The adage that laughter is the best medicine has been backed by an unusual investigation which says that people who seethe with anger take longer to recover from injury. Previous studies have linked ill-tempered behavior, whether brow-beating or road rage, with higher incidence of coronary heart disease, hypertension, and stroke, especially among men. But the new study, published in the British journal Brain, Behaviour, Immunity, is the first controlled experiment that directly measures the impact of ire on the healing process.
Researchers at the University of Ohio inflicted minor burns on the forearms of 98 volunteers who were then monitored over eight days to see how quickly the skin repaired itself. The subjects had each taken a battery of psychological tests beforehand to assess how easily and often they felt and expressed wrath, and were then ranked on an “anger scale.” Persons who took certain pharmaceutical drugs, smoked cigarettes or drank excessive quantities of caffeine-laden coffee were excluded, along with individuals who were extremely over- or under-weight.
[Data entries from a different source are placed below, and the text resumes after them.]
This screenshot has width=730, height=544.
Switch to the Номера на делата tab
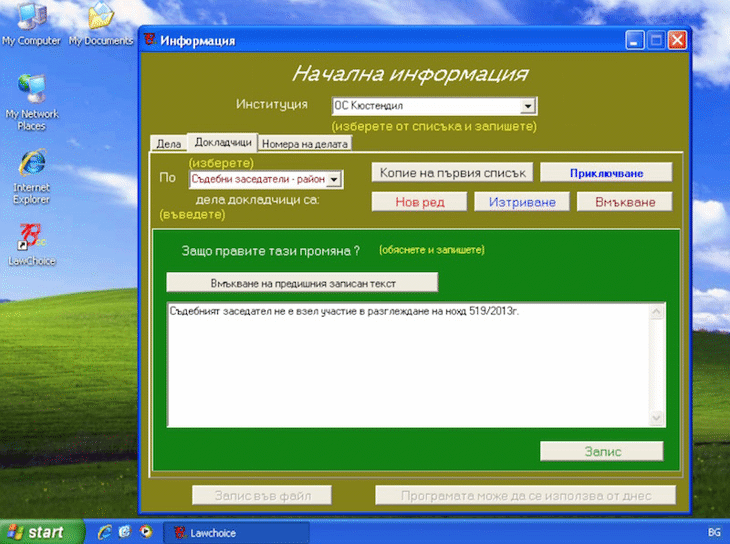304,144
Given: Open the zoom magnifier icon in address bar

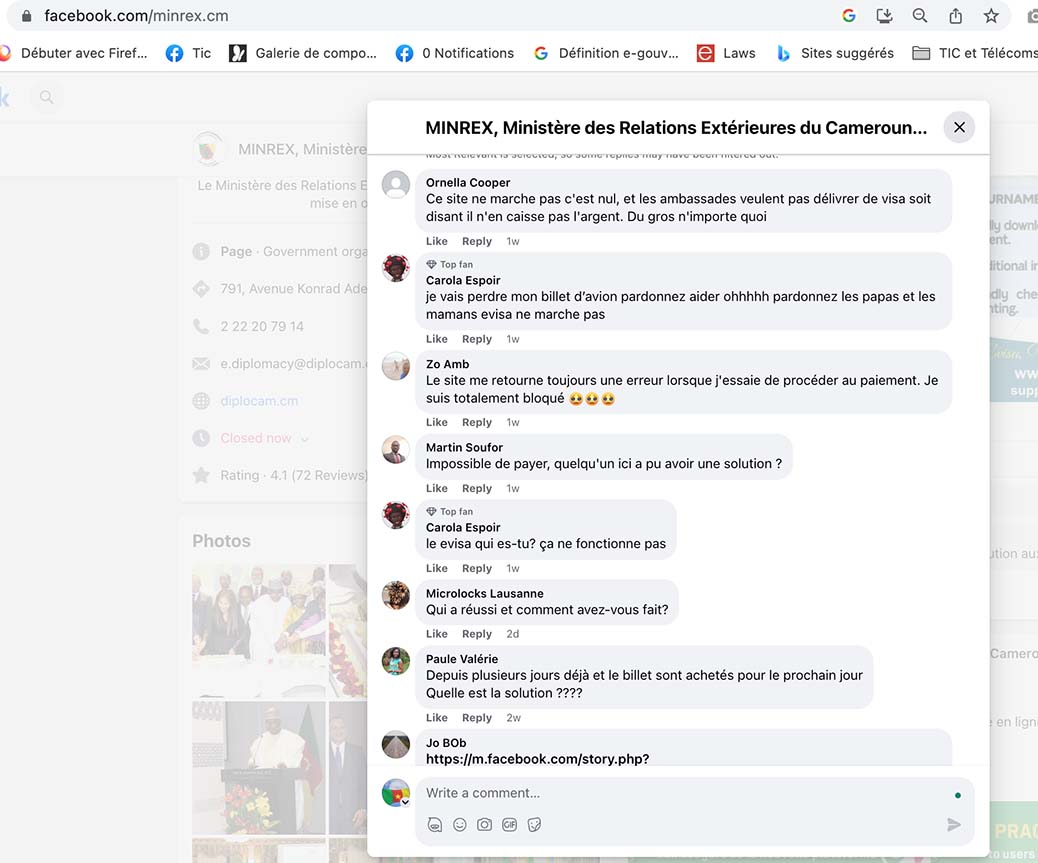Looking at the screenshot, I should [920, 16].
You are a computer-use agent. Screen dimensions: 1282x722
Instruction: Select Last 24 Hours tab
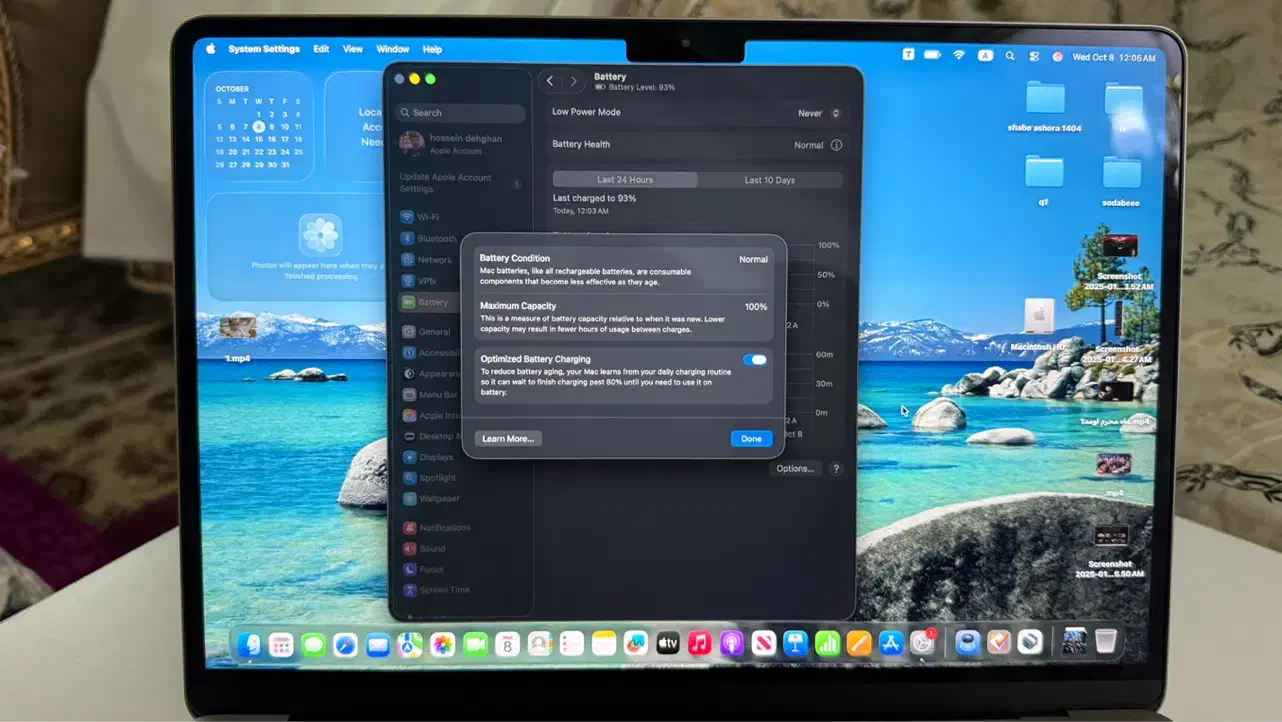point(625,180)
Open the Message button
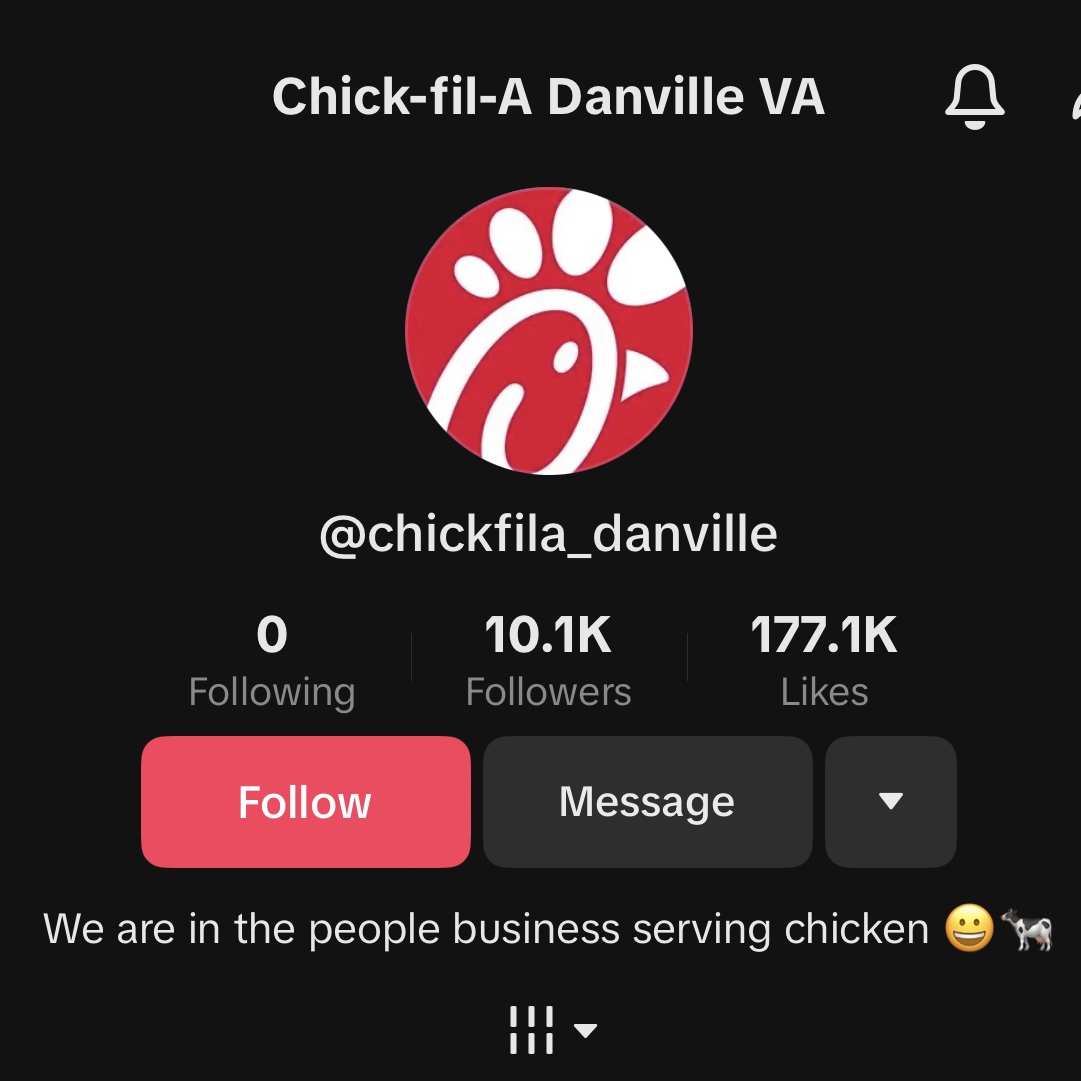1081x1081 pixels. [x=647, y=801]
Anger Slows the Healing Process
The results were startlingly clear: individuals who had trouble controlling expressions of anger were four times likelier to need more than four days for their wounds to heal, compared with counterparts who could master their anger. But the researchers were also surprised to find that anger has its nuances, too. Subjects described as showing “anger out” (regular outbursts of aggression or hostility) or “anger in” (repressed rage) healed almost as quickly as individuals who ranked low on all anger scales. Only those who tried but failed to hold in their feelings of upset and distemper took longer to heal. This same group also showed a higher secretion of the stress hormone cortisol, which could at least partly explain the difference in healing time, the study noted.
Earlier research has shown a clear link between cortisol and anger. Hostile men who yelled at spouses during marital spats secreted more of the endocrine modulator within minutes, as did teachers experiencing high levels of stress in the classroom. High levels of cortisol appear to decrease the production at the point of injury of two cytokines crucial to the repair process, suggests the study. Cytokines are proteins released by immune-system cells. They act as signalers to generate a wider immune response.
“The ability to regulate the expression of one’s anger has a clinically relevant impact on wound healing,” concludes lead author Jean-Philippe Gouin, a psychologist at the University of Ohio. Anger-control therapy could help patients recovering from surgery or injury heal more quickly, the paper says.